Success: Looking Behind the Curtain

I spent some time last week pondering the idea of “success,” and my somewhat tangled relationship to it.

In the throes of anxiety and depression earlier this fall, I felt anything but successful.

I was too frightened. Not only didn’t I feel proud of myself and the life I’ve worked hard to create, my view of this "success" thing was distorted, in the way someone suffering from anorexia might see herself in the mirror and see a completely false image of reality. What other people surely saw from the outside was light years away from what it was feeling like on the inside of my life.

For a long time, I’ve equated success with stability, and stability with financial stability. How do you jibe that with self-employment, a way of life that is by nature unpredictable? I’ve compared myself to other people, ones with more traditional career trajectories and family vacations, or writers whose work I admire but also measured my own against, or entrepreneurs who seemed never to struggle or question their paths.


Owning our successes isn't some shiny, swaggering thing. It can be quiet. It can be -- and is -- up and down. It doesn't mean there isn't failure. It doesn't mean there isn't tons of room to change, grow, learn, and evolve. It doesn't mean being arrogant or cocky. Why would it mean that? Because that is what we're taught.

My mind flashes to fifth or sixth grade: A girl who bragged was a girl who would be shunned. I don't know where these voices come from, but in my head, I hear, "You think you're so smart." Don't be so smart. "You think you're so special." Don't be so special.

No wonder we don't share our successes freely. As girls, we are taught to tamp these down. To minimize our accomplishments, not to stand out or make anyone else "feel bad."

I distanced myself from accomplishment for a long time, feeling the weight of it, the never-enough-ness. Once many years ago, at a gathering of women, we went around and made up six-word memoirs on the spot. Mine was, "I was amazing, then I quit."


For the most part, I am no longer trying to scale some impossible peak. I still grapple with it, to be sure, especially when it comes to things like savings and retirement and college tuition or owning a home, things I do not have. But I am beginning to know in my bones that these do not determine or define my "success."

I am proud of the home I provide for myself, my wife, my kids. I am proud of supporting Mani on her path. I am proud of doing my best as a mom, which does not mean I I don't often feel like I have no idea what I'm doing, just as being proud of my work doesn't mean I don't fall prey to comparing myself to others. I do. But I am getting better at catching myself and knowing that they are on their path and I am on mine, and not everyone is for everyone.

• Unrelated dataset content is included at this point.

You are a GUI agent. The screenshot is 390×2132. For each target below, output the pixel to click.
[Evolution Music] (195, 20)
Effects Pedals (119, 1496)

This fall, when I hit a rough patch, I was stricken by fear that everything would come crashing down. All I could see was ruin. I was even considering applying for jobs. Fear is part and parcel with this path, and I was in the throes of it. And one day, one hour, at a time, I made decisions and tapped into every possible resource -- inner and outer -- to get my footing back.


We don't often get to see how things get made -- sausage, taxes, books, businesses.

I think the more we look behind the curtain, the healthier we can be in our expectations of ourselves and the more compassionate we can be with each other.

Which leads me to conclude that real “success” does not always reaching some external benchmark, but can be a deeply seated internal feeling. It is not about how much money you make or how nice your house is or whether you can afford college for your kids. It is about knowing that you have done your best, you have shown up over and over and over for the people and things that matter most, you have failed and fallen down and found your way back up more times than you can count.

The real success is resilience.

The real resilience is living itself.